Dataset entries
════
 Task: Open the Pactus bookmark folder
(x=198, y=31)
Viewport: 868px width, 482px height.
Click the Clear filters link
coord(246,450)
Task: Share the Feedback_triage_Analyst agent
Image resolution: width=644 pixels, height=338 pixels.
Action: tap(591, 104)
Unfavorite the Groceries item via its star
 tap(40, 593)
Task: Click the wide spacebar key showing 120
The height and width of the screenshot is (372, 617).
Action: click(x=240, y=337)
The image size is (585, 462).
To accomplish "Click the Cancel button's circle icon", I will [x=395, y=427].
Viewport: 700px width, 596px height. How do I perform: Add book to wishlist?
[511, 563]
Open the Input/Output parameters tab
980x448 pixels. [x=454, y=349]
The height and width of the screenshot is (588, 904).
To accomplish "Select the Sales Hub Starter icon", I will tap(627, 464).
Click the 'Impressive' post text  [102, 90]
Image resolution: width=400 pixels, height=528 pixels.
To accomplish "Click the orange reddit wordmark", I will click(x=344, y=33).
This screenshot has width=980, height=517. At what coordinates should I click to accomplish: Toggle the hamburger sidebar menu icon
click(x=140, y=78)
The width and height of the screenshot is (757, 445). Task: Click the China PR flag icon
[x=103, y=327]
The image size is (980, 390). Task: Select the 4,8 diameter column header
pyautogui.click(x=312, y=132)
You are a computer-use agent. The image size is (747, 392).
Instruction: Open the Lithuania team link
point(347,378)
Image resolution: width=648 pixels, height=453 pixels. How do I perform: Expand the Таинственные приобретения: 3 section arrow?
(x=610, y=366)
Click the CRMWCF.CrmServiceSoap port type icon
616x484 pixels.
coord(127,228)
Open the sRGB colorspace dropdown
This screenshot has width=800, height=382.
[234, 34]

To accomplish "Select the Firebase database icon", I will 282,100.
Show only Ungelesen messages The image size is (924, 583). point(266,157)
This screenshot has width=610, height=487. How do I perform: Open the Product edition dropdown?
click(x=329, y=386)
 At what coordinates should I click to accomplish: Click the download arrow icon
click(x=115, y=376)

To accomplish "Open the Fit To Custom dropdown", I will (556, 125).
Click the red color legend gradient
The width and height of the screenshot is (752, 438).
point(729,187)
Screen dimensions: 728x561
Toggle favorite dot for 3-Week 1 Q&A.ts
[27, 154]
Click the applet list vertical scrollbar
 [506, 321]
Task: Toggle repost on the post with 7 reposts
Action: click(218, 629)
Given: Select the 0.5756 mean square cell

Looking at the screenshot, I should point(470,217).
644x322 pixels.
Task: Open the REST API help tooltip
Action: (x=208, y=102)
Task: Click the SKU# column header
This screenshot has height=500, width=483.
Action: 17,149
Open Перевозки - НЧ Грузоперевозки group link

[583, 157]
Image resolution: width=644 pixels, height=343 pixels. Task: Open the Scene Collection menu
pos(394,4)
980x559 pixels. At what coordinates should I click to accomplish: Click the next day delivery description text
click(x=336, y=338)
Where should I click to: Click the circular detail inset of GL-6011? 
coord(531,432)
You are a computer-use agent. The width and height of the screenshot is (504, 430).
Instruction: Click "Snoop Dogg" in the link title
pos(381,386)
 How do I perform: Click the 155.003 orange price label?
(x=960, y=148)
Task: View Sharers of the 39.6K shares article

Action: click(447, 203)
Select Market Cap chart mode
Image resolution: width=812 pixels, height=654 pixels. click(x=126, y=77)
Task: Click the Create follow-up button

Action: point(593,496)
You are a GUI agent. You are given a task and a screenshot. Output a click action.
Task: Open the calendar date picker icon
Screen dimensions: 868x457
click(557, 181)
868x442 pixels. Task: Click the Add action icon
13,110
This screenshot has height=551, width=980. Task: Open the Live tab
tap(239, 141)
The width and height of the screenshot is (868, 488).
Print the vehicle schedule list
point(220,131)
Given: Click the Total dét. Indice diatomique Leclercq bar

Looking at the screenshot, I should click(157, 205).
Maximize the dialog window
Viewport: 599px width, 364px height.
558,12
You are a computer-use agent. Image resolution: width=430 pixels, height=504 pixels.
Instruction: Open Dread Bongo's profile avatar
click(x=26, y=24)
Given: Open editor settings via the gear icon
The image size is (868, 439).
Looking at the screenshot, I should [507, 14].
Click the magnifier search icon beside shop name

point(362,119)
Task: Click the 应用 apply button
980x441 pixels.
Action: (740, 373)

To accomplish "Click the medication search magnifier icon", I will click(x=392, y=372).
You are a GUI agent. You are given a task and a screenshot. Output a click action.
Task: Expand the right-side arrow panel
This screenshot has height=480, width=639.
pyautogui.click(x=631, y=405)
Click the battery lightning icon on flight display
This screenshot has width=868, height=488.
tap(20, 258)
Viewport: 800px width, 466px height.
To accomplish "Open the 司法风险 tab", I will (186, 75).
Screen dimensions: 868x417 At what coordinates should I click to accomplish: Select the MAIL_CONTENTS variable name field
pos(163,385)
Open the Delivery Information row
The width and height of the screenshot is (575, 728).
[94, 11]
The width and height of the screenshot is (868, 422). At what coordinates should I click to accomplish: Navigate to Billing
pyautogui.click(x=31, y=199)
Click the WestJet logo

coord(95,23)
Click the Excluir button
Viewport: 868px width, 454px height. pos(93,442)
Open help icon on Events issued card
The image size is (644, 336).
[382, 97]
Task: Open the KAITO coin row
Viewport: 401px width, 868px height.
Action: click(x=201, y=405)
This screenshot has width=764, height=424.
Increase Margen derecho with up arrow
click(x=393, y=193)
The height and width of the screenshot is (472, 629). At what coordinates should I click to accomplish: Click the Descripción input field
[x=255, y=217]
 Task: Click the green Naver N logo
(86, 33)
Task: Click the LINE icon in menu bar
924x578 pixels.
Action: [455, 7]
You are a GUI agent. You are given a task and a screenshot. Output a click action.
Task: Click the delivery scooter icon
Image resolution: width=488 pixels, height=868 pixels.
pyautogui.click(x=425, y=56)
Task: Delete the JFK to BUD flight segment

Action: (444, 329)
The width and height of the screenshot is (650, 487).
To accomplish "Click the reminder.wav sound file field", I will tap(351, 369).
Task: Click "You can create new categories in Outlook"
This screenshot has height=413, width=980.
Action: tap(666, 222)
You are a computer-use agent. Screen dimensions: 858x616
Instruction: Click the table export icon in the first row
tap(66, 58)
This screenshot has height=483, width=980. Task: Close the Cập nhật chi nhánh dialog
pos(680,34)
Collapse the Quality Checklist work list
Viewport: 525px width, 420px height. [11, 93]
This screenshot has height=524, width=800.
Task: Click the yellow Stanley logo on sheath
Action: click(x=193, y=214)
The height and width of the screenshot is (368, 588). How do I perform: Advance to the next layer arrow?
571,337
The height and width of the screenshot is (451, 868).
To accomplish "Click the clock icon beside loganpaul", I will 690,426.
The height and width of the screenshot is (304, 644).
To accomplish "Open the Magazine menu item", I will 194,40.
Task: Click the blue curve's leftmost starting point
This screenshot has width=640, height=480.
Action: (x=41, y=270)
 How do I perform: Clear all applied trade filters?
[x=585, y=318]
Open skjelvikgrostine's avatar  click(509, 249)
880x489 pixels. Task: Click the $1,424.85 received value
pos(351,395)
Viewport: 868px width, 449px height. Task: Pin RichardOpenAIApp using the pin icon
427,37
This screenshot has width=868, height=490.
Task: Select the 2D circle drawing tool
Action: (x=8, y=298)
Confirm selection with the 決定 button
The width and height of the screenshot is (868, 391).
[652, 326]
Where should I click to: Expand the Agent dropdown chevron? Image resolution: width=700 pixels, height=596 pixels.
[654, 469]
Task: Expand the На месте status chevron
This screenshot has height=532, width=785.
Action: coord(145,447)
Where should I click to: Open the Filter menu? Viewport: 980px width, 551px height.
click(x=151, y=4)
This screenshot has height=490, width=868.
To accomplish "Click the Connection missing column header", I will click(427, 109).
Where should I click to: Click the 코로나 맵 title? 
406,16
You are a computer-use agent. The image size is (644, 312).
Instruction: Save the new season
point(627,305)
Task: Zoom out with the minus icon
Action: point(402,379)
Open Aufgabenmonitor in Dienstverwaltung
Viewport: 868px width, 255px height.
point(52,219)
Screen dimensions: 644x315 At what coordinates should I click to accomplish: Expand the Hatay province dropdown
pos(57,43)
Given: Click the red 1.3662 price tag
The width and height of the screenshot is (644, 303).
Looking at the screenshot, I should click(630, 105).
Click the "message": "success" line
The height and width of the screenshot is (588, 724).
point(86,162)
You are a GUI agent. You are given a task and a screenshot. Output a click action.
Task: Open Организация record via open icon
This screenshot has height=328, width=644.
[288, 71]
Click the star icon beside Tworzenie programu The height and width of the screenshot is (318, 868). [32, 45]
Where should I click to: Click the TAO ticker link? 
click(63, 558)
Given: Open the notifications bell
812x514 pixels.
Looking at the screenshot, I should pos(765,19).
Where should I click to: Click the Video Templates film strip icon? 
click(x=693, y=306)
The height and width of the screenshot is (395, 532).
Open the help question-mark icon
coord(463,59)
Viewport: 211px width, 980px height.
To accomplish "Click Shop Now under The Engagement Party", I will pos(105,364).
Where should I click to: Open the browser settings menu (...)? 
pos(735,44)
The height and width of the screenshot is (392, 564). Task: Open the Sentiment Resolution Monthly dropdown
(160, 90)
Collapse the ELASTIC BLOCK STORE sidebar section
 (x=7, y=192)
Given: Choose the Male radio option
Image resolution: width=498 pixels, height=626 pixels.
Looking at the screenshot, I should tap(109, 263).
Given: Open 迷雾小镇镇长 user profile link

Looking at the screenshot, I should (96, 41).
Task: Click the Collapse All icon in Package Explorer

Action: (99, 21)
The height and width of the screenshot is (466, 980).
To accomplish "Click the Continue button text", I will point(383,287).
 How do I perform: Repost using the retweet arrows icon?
════
Using the entries above, give again exactly the lines from the line holding "This screenshot has height=483, width=980." through the line holding "The height and width of the screenshot is (451, 868).". Include both end lines and nothing else.

This screenshot has height=483, width=980. Task: Close the Cập nhật chi nhánh dialog
pos(680,34)
Collapse the Quality Checklist work list
Viewport: 525px width, 420px height. [11, 93]
This screenshot has height=524, width=800.
Task: Click the yellow Stanley logo on sheath
Action: click(x=193, y=214)
The height and width of the screenshot is (368, 588). How do I perform: Advance to the next layer arrow?
571,337
The height and width of the screenshot is (451, 868).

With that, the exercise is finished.